* START INPUT DATA *

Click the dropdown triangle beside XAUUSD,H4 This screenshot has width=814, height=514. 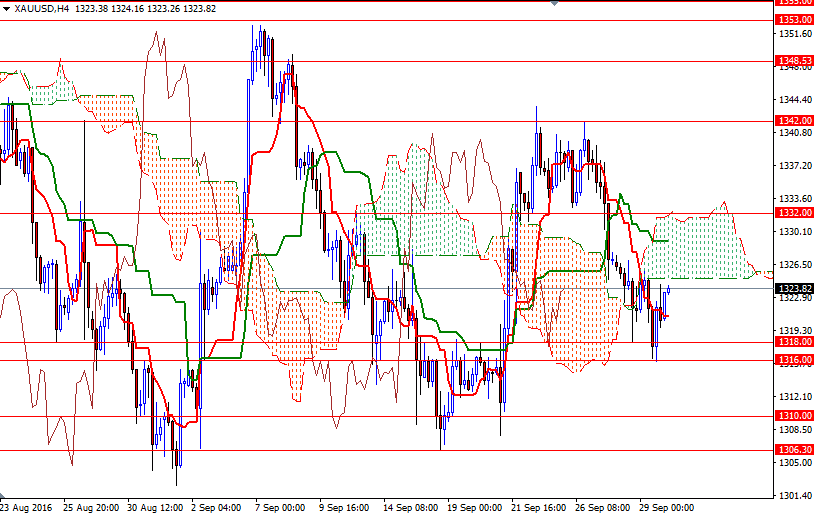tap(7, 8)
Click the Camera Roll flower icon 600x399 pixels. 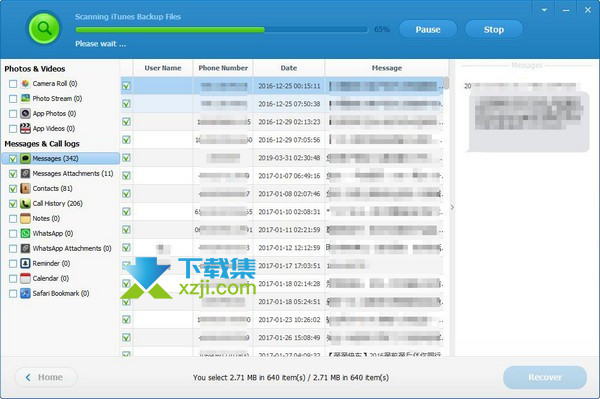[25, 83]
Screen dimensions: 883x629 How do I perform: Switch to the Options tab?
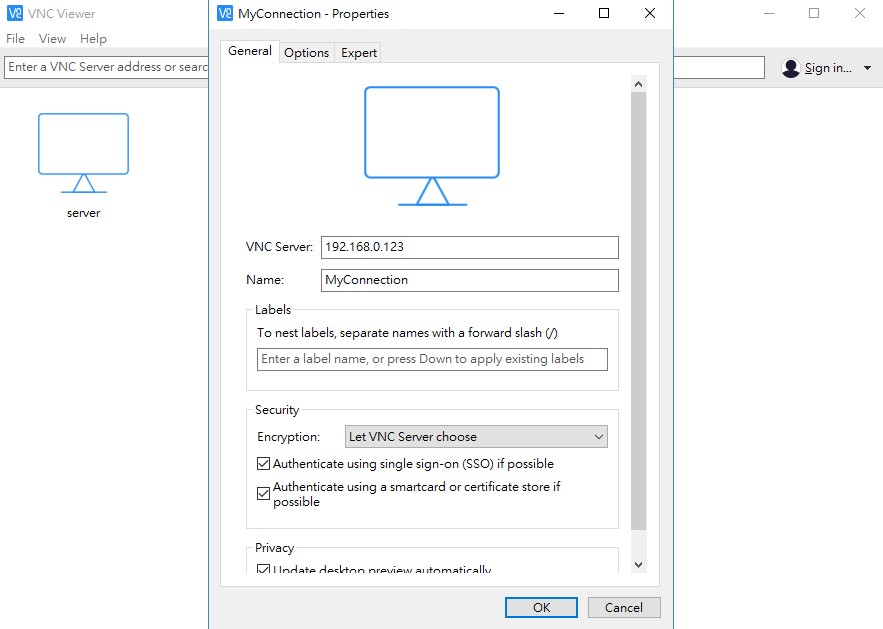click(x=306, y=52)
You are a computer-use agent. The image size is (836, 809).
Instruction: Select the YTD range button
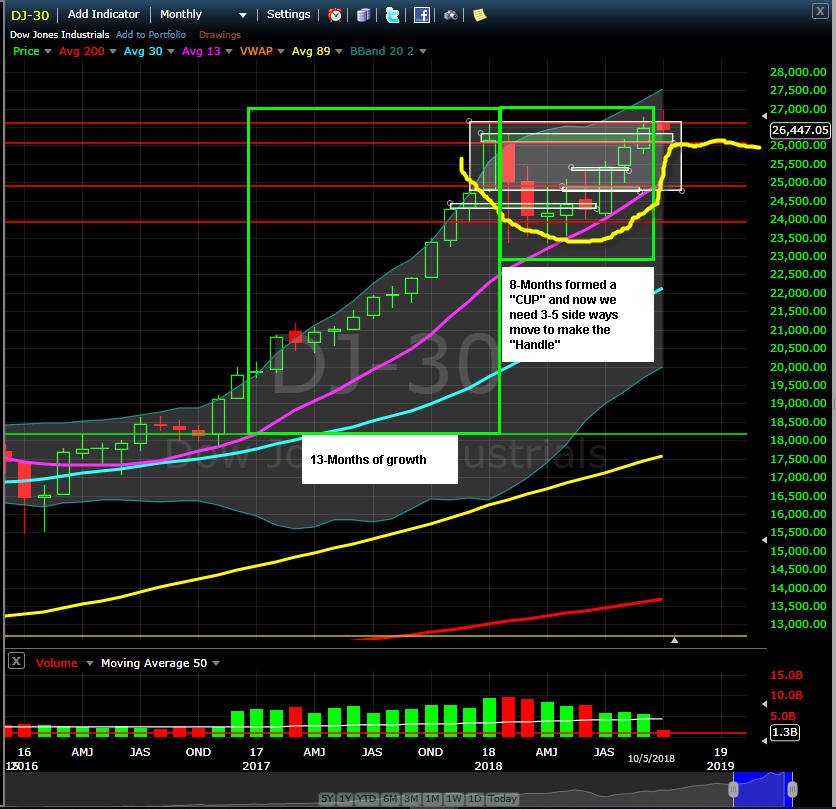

* END INPUT DATA *

REQUIREMENTS — Copy everything from the line containing "You are a computer-use" down to the end of the material, leaving out the pictures.

RESPONSE TO THIS EXERCISE —
You are a computer-use agent. The image size is (836, 809).
Instruction: Select the YTD range button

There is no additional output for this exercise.